Böylece insan, bu dinin bizzat yaşamaktan daha 
hayırlı olduğuna, yaşayanların elde etmeye çalıştığı en değerli varlıktan daha 
aziz olduğuna şehâdet etmiş olacaktır. Bu nedenle o "şehid" diye anılacaktır. 
 
İşte bu havârîler, kendilerini Allah'ın dinine 
şâhitlik edenlerle birlikte yazması için Allah'a dua ediyorlar. Yani bu dinin 
canlı bir örneği olabilmeleri için kendilerine yardım etmesini ve başarılı 
kılmasını, O'nun hayat sistemini gerçekleştirme, bu sistemin pratik olarak 
yaşandığı bir toplum kurma uğrunda cihad etmeye göndermesini diliyorlar... 
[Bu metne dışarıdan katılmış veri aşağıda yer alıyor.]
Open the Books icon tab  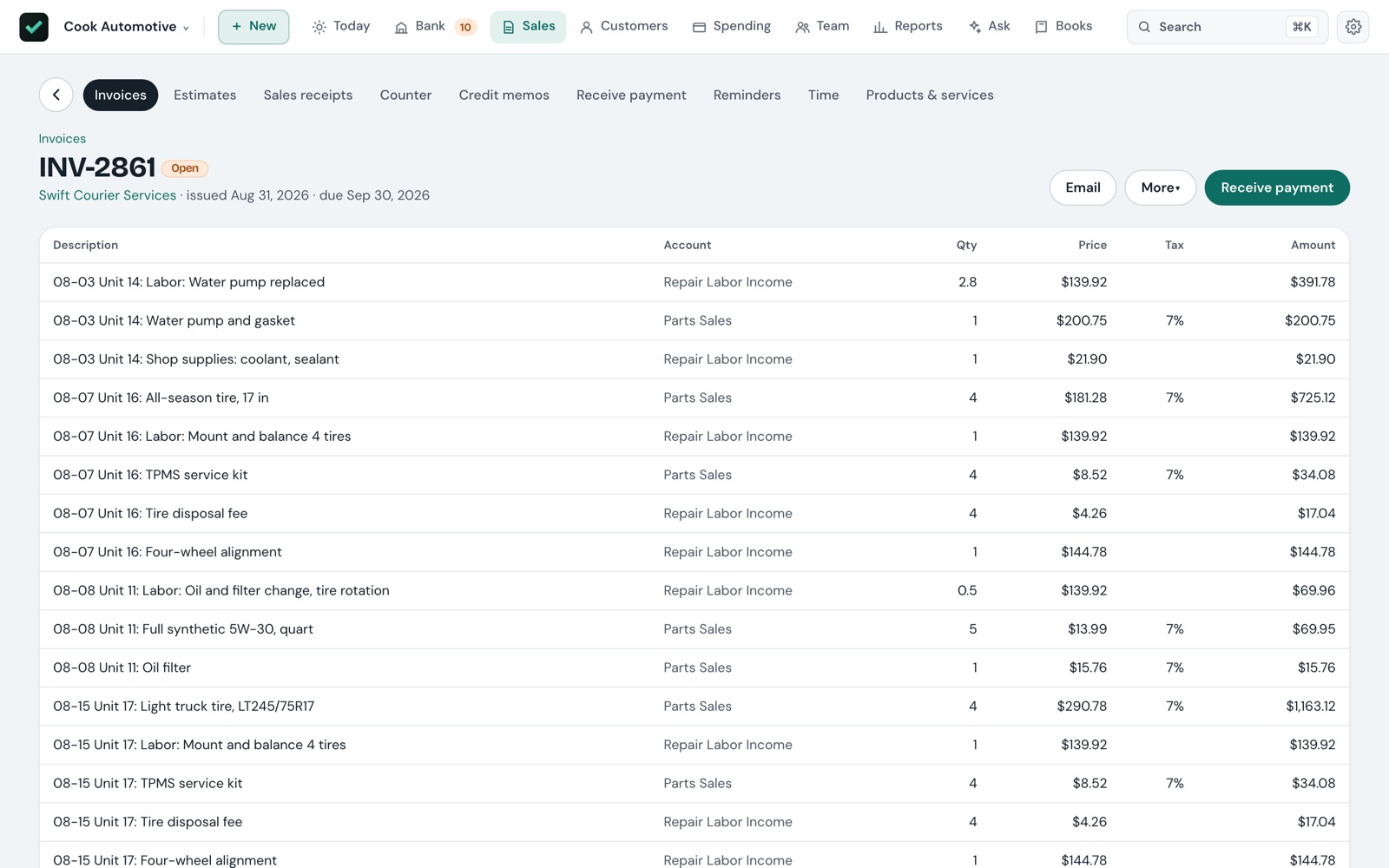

İsterse, bu dinin gerçeğine "şâhitlik edenlerden olma kendilerine hayatları 
pahasına mâl olsun! 
 
Bu duâ, kendisinin müslüman olduğunu iddia eden 
herkesin üzerinde düşünmesi gereken bir niyazdır. İşte Havarilerin anladığı 
İslâm budur. Gerçek müslümanların vicdanlarındaki İslâm budur! Dinine karşı bu 
şâhitlikte bulunmayan ve onu gizleyen, kalben günahkârdır. Kişi müslüman 
olduğunu iddia edèrde kendisi İslâm'ın öngördüğü bir hayat yaşamaz veya bunu 
kendi içinde yaşar, fakat onu hayatın her alanında uygulamaz da kendi yaşamını 
dinin yaşamasına tercih edip Allah'ın hayat için öngördüğü yaşam biçimini 
yürürlüğe koymak için cihad etmezse o şahitliğinde gedik açmış olur. Veya bu 
dinin tersine bir şehâdette bulunmuş olur. Böyle bir şehâdet, başkasının da bu 
dini kabullenmesiyle engel olacaktır. Çünkü başkaları, bu dine bağlı olanların 
ondan yana değil onun aleyhine şâhitlik ettiklerini göreceklerdir! Kendisi iman 
edenlerden olmadığı halde, bu dine iman ettiğini iddia etmek suretiyle 
başkalarını Allah'ın dininden alıkoyanlara yazıklar olsun. 
 
Şüphesiz Allah kendi dinine yardım edene, yardım 
edecektir. Çünkü dinin ihtiyarî olan fiillerle alakası olduğuna göre, o konuda 
arzu edilen gayenin gerçekleşebilmesi için, Allah'ın iradesi kulun cüzî 
iradesine bağlı olduğundan, kulların cüzî iradelerini kullanarak bir çaba sarf 
etmeleri, Allah'ın iradesinin işlemesine vesile olması itibarıyla bir yardım 
gibidir. Onun için müminleri savunmayı söz veren Yüce Allah, yardımının kesin 
olarak gerçekleşmesini onların yardım ve çalışmalarına bağlamıştır. Yoksa Allah 
şüphesiz çok güçlüdür, her şeye gâliptir, yardıma ihtiyacı yoktur. Yardım ettiği 
kimseler de her zaman üstün olup hiçbir zaman mağlup olmazlar. (Elmalılı, 
22/Hacc, 40 âyetinin tefsirinden) 
 
"Saldırıya uğrayan mü'minlere savaşma izni 
verilmiştir. Çünkü onlar zulme uğramışlardır." 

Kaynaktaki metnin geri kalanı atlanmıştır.